Dr. Attebery had two sons, the late Paul Attebery and the composer Mark Attebery. Mark and his wife, Jennifer, and their two children, Luke and Sophia, live in Nyack, N.Y., where Mark teaches music.

“One should know by now never to underestimate Ms. Riggs,” wrote C.K. Wolfson in the Martha’s Vineyard Times. “Educated as a geologist, she taught at the Annapolis Sailing School, lived on a 44-foot houseboat for 12 years while running the Chesapeake Bay Ferry Boat Company, was a rigger at Martha’s Vineyard Shipyard, and in her late 60s, she earned an MFA in creative writing from Vermont College, and has, in each ensuing year, produced one of the Vineyard-based, Victoria Trumbull mysteries.”

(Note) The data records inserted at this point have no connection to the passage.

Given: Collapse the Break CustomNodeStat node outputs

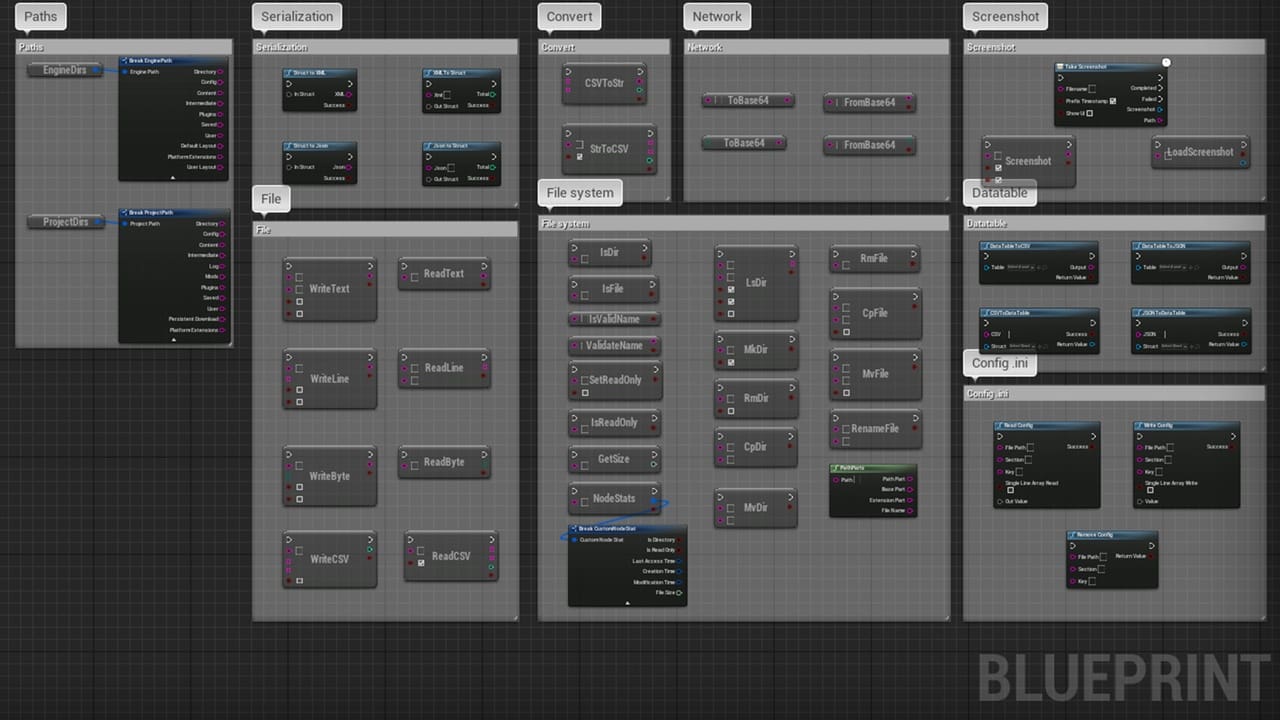Looking at the screenshot, I should 628,601.
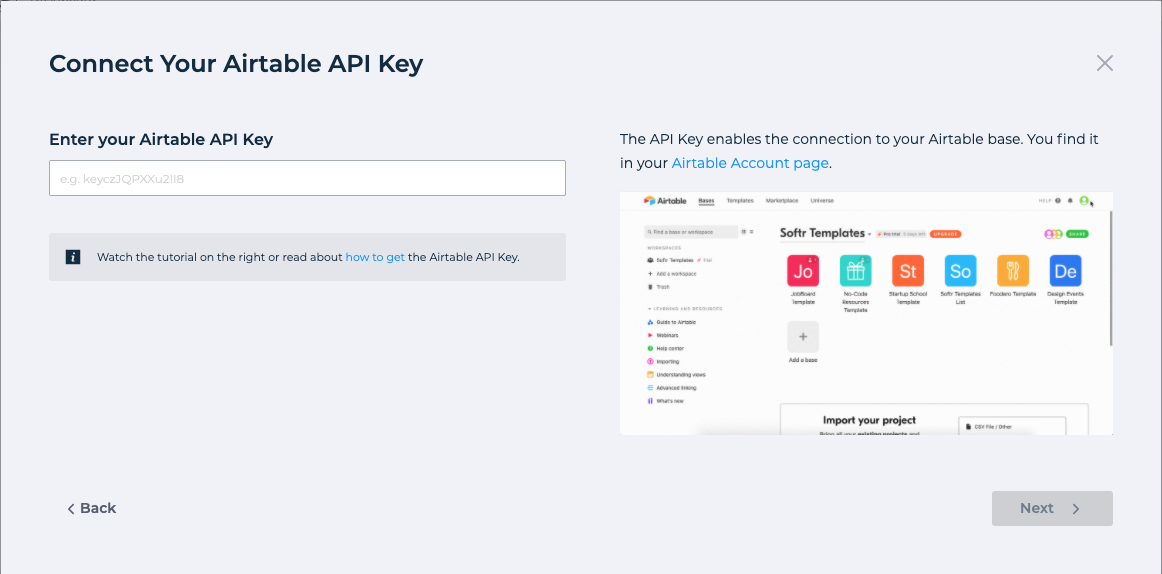Select the No-Code Resources gift icon

pyautogui.click(x=855, y=271)
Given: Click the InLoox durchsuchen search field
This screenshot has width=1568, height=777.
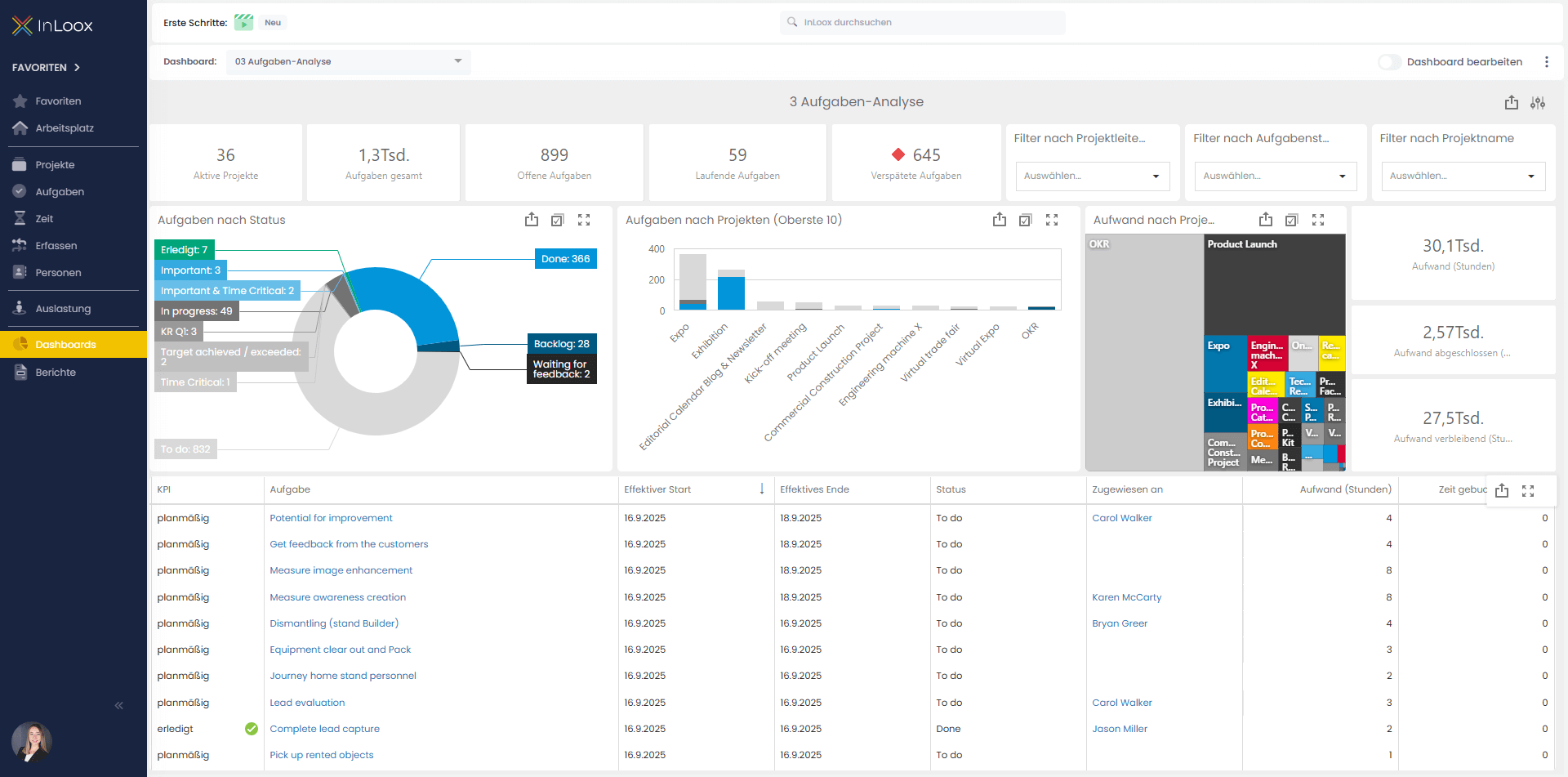Looking at the screenshot, I should coord(922,22).
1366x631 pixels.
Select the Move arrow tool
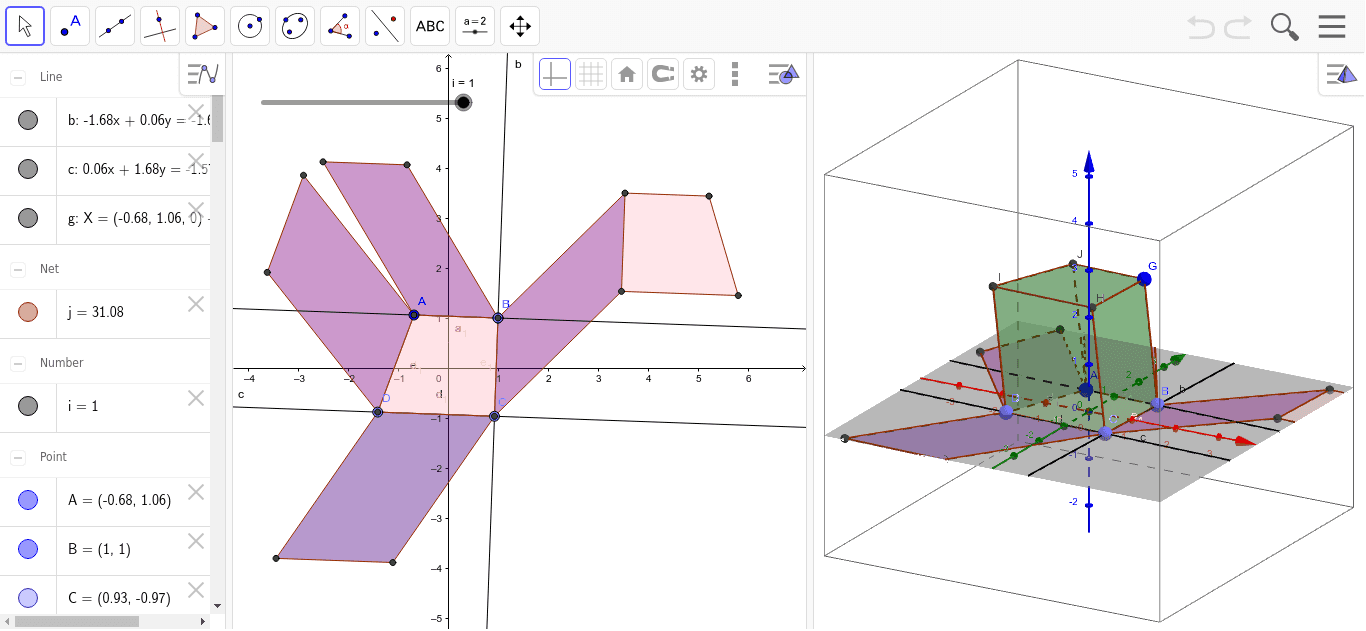(x=25, y=25)
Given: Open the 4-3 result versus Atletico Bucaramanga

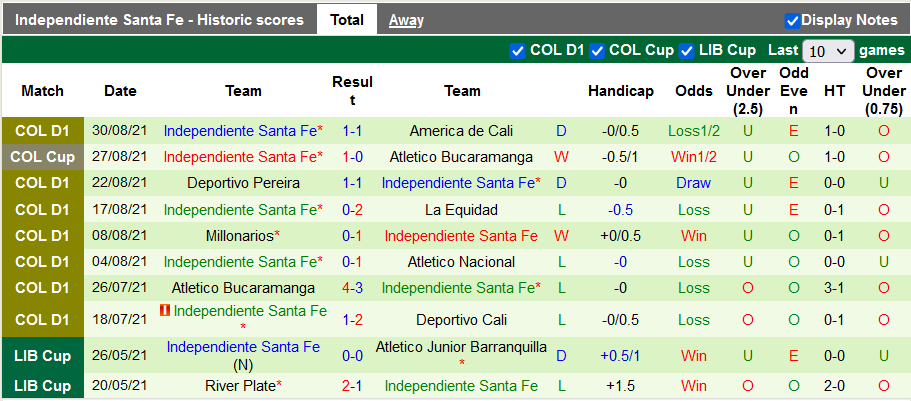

Ms. Riggs is descended from a long line of Martha’s Vineyard sea captains and their strong and independent womenfolk. Her father was an experimenter for Thomas A. Edison and later became

an eminent educator; her mother, a poet and writer. She made two trips to the Antarctic, one as a scientist with the Smithsonian Institution aboard the research vessel Eltanin, the second as a journalist sent by the National Science Foundation to the continent, where she was the seventh woman to set foot on the South Pole.

She had five children, William Stoertz and his wife Fujiko of South Korea and their two daughters, Masha and Sayaka; James Stoertz and Paula Collins of Winston-Salem, N.C. and his three children, Nasser, Aaron and Rosemary; the late Dr. Mary Wilder Stoertz and her husband Dr. Douglas Green of Athens, Ohio and their two sons, Kevin and Duncan; Ann Stoertz Ricchiazzi and her husband Dr. Paul Ricchiazzi of Santa Barbara, Calif. and their two sons, Steven and Daniel; and Robert Harris-Stoertz and his wife Dr. Fiona Harris-Stoertz of Peterborough, Ontario, Canada and their four children, Wulfric, Rowen, Morgan and Skye Willow.

In March, Dr. Attebery and his son, Mark, will motor his camper from San Diego to Martha’s Vineyard where Dr. Attebery and Ms. Riggs plan to have a quiet ceremony of commitment shortly after Dr. Attebery’s arrival. A wedding will follow in late May at the West Tisbury Congregational Church. Later this summer, a potluck reception at the Cleaveland House is planned, to which all family and friends, both Island and off-Island, are invited.

The couple will make their home in the Cleaveland House, Ms. Riggs’s ancestral home in West Tisbury.